The bottom of your notes section should list all of your “other” information in an easy to read format. Some people use bullet points, and others just list it clearly so it is easy to read. Do NOT put this information in a long jumbled paragraph please.

Certifications — Are you NNA certified, Notary2Pro Certified? Say so

Memberships — Are you an NNA or AAN member? What about PAN or NotaryCafe? List all memberships.

E&O Insurance — Tell us how much you have. Some people only have $15,000 while some have a million.

Equipment— Is your printer a specific brand? Is it dual or triple tray? Does it print 200 pages per minute? Say so.

Closing Phrase — Thanks for visiting my profile on 123notary. I hope to hear from you soon. But, put it in your own words so it sounds a little more unique.

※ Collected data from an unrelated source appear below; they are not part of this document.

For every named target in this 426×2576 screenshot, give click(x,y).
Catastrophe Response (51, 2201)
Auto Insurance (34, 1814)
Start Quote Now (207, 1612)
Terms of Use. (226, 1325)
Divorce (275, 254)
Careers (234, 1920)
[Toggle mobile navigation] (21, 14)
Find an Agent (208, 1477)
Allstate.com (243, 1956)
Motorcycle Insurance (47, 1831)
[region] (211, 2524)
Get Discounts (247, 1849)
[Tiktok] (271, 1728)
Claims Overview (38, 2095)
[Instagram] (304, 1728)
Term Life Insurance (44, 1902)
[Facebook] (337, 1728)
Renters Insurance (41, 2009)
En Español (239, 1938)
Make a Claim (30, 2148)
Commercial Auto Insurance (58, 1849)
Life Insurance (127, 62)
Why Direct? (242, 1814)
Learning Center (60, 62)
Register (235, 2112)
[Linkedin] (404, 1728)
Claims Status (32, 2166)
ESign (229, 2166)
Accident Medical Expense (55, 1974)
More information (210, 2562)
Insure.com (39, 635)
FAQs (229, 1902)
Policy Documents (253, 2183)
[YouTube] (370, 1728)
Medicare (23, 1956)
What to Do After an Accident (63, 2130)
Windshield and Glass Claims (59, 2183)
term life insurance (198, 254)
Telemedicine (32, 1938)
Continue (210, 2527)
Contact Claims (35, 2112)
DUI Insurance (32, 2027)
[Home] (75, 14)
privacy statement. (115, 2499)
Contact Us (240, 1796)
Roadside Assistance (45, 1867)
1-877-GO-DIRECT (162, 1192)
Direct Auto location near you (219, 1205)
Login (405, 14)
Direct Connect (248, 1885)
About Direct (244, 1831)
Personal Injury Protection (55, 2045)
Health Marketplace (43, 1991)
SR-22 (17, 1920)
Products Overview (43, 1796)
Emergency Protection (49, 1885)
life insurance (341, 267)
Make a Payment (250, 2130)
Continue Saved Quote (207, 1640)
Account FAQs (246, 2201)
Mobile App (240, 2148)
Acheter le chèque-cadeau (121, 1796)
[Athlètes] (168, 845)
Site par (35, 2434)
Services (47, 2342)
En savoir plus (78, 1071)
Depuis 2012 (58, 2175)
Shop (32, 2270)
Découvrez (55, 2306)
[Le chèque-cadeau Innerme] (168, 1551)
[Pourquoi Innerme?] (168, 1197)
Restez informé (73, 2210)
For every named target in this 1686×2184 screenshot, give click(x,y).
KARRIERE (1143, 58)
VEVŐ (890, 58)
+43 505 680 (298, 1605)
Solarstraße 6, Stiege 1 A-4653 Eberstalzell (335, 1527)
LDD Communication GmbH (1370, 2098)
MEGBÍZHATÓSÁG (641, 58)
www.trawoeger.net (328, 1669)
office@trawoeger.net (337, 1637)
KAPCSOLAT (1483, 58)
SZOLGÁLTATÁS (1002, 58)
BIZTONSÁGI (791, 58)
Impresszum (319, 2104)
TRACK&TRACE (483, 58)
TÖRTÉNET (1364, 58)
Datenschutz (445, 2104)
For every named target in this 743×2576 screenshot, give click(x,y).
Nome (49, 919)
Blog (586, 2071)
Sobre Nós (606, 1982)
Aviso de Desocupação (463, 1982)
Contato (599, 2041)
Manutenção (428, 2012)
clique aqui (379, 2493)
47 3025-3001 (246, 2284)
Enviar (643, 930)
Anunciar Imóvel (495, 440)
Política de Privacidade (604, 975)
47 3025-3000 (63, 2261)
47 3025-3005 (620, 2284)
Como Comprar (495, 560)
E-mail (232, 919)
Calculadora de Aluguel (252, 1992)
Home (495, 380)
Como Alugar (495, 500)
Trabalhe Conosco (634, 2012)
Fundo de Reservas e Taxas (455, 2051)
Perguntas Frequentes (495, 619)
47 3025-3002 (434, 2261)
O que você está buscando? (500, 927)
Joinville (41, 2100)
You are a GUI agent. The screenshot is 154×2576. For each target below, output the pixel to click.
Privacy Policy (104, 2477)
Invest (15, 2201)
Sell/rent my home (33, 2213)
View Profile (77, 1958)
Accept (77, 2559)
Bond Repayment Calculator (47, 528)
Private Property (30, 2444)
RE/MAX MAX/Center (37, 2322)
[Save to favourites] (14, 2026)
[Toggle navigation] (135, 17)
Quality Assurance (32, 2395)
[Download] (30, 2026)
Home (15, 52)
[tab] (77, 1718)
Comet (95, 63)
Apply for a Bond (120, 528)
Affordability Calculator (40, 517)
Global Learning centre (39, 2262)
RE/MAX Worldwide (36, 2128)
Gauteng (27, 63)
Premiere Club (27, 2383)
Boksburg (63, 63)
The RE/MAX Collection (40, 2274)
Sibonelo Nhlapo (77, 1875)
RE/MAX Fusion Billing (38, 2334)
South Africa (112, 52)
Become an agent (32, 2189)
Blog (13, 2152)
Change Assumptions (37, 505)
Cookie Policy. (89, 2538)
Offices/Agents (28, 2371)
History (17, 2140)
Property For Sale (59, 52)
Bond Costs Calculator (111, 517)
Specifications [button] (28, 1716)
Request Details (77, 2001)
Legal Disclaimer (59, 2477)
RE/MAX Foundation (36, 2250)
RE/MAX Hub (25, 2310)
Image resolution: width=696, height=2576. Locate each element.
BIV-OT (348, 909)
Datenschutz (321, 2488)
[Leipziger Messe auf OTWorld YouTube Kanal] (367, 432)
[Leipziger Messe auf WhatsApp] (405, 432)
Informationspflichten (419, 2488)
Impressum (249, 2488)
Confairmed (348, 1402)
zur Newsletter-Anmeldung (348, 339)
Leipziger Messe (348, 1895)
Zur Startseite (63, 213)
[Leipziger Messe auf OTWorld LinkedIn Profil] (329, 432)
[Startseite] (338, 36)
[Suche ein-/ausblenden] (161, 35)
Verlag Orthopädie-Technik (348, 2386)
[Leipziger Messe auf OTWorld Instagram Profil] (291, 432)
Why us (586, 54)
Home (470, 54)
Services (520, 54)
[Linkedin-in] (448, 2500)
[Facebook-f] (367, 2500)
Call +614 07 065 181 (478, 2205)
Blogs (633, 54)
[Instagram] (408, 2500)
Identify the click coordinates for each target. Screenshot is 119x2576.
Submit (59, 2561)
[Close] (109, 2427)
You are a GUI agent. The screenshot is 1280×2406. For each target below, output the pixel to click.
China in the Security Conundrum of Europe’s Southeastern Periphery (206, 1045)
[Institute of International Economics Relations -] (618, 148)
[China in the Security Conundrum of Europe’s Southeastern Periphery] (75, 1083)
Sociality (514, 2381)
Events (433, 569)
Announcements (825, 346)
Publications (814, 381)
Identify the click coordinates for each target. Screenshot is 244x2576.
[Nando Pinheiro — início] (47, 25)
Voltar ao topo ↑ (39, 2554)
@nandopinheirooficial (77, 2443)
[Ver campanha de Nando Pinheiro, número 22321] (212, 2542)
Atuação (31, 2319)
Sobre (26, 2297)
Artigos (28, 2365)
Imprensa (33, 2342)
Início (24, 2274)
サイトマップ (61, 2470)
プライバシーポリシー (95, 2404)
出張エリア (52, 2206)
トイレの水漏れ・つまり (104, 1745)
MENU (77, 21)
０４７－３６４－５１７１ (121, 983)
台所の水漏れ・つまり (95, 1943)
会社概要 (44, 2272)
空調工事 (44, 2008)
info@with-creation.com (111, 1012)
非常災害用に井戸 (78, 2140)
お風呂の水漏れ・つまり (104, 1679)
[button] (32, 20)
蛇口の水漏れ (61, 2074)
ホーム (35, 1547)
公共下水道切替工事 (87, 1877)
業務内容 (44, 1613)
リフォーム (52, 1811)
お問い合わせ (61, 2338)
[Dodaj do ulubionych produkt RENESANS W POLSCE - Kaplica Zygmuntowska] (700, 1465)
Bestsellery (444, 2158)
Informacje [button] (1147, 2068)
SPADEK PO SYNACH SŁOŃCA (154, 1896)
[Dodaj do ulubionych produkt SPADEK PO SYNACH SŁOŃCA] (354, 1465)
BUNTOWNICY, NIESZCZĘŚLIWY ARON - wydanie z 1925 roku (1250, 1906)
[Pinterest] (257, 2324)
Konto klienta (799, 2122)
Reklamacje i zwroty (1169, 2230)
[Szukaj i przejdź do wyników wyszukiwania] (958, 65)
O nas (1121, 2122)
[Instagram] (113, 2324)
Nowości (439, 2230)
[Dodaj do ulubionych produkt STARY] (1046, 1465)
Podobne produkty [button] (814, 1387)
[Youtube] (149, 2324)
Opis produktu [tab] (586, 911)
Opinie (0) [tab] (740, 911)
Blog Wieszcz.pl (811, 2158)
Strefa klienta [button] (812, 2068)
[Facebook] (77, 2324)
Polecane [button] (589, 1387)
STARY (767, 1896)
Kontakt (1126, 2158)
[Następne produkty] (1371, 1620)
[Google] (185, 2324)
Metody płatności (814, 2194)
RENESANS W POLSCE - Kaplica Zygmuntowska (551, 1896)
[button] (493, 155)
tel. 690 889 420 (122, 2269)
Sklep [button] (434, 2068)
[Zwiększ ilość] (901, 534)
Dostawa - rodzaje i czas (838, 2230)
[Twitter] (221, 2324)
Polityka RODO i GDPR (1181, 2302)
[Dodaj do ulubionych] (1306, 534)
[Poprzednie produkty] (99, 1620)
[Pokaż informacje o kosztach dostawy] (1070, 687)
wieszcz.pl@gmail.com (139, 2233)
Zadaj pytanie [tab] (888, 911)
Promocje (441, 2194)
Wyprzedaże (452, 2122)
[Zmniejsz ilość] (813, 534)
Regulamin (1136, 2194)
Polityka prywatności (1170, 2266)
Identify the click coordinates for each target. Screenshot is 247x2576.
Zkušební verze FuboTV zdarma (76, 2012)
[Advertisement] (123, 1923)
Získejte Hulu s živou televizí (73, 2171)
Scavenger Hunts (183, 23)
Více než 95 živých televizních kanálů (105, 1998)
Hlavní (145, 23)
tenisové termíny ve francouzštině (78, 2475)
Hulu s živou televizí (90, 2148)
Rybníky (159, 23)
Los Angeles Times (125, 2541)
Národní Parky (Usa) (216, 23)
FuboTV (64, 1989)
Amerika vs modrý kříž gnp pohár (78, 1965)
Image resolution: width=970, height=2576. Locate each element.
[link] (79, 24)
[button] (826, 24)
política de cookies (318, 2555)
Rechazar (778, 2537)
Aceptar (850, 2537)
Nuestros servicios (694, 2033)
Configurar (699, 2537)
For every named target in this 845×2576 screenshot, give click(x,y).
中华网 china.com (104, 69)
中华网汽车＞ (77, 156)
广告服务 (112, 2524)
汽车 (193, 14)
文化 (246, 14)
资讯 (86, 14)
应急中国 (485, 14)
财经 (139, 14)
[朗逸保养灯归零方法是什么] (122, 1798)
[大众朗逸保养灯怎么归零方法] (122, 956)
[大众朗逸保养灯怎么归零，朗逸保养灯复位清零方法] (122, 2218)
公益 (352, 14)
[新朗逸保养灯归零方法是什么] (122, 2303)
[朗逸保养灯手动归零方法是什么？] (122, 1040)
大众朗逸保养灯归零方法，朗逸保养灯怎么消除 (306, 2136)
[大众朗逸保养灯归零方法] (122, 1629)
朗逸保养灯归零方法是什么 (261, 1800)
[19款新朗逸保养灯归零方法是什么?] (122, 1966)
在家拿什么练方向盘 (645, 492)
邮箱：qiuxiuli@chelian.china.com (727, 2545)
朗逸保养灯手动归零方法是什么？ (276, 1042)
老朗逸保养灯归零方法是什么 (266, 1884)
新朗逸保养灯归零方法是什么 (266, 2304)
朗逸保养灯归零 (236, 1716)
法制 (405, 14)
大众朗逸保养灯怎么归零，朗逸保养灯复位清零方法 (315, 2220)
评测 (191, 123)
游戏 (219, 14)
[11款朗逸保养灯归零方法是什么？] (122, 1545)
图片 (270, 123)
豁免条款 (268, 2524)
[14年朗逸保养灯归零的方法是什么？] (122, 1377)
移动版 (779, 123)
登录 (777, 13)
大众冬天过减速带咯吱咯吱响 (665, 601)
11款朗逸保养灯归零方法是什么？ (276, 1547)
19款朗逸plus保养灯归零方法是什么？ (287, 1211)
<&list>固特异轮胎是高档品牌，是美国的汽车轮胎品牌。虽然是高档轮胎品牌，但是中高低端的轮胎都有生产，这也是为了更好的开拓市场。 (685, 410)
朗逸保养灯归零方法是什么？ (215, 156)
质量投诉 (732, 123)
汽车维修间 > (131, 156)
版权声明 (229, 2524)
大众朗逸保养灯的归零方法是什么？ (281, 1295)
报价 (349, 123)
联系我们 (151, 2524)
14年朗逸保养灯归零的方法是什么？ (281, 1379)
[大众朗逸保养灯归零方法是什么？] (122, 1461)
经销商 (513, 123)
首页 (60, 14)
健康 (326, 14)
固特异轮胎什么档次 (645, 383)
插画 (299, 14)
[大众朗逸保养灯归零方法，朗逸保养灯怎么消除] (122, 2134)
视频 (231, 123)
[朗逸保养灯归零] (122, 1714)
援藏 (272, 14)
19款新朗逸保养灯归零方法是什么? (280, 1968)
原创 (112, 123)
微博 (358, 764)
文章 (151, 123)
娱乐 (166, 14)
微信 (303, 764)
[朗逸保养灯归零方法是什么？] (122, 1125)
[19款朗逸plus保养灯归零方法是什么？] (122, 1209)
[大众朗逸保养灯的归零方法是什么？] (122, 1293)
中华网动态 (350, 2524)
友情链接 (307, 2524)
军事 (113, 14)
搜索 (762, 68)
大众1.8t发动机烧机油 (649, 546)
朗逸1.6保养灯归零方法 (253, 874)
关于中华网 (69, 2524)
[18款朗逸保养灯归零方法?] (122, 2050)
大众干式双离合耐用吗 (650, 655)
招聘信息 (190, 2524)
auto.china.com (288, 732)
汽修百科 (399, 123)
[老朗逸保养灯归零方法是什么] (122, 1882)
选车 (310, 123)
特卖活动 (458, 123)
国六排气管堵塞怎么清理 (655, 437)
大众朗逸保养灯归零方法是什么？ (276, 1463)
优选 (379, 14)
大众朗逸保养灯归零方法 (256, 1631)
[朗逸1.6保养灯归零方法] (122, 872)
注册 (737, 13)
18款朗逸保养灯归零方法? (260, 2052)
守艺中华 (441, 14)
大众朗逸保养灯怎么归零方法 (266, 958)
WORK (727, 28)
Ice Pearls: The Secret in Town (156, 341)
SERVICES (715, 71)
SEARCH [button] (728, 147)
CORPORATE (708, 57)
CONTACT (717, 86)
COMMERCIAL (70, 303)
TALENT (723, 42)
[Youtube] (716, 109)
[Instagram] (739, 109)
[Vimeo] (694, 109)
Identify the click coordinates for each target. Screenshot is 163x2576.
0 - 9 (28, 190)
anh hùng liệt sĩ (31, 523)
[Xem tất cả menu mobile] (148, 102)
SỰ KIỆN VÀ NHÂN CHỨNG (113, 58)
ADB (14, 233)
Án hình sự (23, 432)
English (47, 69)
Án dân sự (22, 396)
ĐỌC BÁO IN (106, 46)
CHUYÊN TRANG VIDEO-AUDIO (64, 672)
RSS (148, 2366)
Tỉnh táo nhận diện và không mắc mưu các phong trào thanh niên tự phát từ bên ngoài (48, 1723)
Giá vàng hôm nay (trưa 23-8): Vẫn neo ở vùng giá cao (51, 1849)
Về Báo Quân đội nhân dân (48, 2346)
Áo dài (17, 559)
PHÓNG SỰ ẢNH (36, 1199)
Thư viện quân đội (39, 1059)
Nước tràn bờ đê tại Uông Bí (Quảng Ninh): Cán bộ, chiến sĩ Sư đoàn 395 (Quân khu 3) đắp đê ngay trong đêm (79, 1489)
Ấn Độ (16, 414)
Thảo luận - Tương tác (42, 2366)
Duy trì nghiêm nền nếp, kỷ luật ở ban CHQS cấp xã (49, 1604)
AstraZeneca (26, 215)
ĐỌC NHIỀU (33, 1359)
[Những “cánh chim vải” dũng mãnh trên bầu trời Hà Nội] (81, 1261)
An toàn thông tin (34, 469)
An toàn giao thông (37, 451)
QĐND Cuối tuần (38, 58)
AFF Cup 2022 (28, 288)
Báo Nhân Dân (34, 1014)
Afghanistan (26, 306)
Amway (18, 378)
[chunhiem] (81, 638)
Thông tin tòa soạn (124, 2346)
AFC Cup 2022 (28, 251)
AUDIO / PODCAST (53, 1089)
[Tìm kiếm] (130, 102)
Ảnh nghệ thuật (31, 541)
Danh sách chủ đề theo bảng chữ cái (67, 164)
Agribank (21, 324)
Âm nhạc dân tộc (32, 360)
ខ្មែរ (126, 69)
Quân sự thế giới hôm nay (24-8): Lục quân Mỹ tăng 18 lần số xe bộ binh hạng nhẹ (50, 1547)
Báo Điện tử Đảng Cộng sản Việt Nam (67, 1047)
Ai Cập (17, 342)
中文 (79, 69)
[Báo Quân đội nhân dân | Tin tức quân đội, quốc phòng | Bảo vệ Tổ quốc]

Uniqueness — Uniquess really counts. People who hire Notaries have read through thousands of profiles. If yours is unique and factual, you will stand out in a very positive way as most other people’s notes are jumbled, disorganized, and have no interesting information. Additionally, many of the others ramble on and on about how they value integrity which is a useless and unverifiable claim that is a waste of the readers time. If you waste the readers time, they are statistically less likely to use you. Give them unique and factual information and win the game. Many beginners do quite well on 123notary, especially those who express themselves well.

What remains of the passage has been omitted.